• **YOUR TASK**:
Could you reproduce the lines below from the one with "Click the Kiosk icon in sidebar" through the one with "Click the 79.61%"? Keep both ends and add nothing.

• **DATA PROVIDED**:
--- --- ---
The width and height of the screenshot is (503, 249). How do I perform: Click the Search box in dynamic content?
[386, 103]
--- --- ---
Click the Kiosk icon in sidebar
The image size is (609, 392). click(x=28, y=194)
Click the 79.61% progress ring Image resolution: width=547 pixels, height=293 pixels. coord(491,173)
--- --- ---
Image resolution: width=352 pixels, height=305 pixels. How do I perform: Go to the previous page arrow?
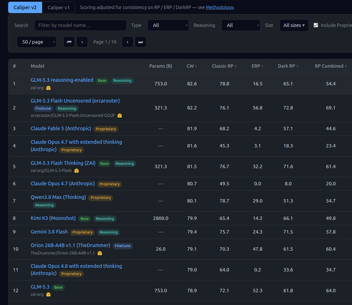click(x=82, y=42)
--- --- ---
• **RESPONSE AREA**:
Click the Kiosk icon in sidebar
The image size is (609, 392). click(x=28, y=194)
Click the 79.61% progress ring Image resolution: width=547 pixels, height=293 pixels. coord(491,173)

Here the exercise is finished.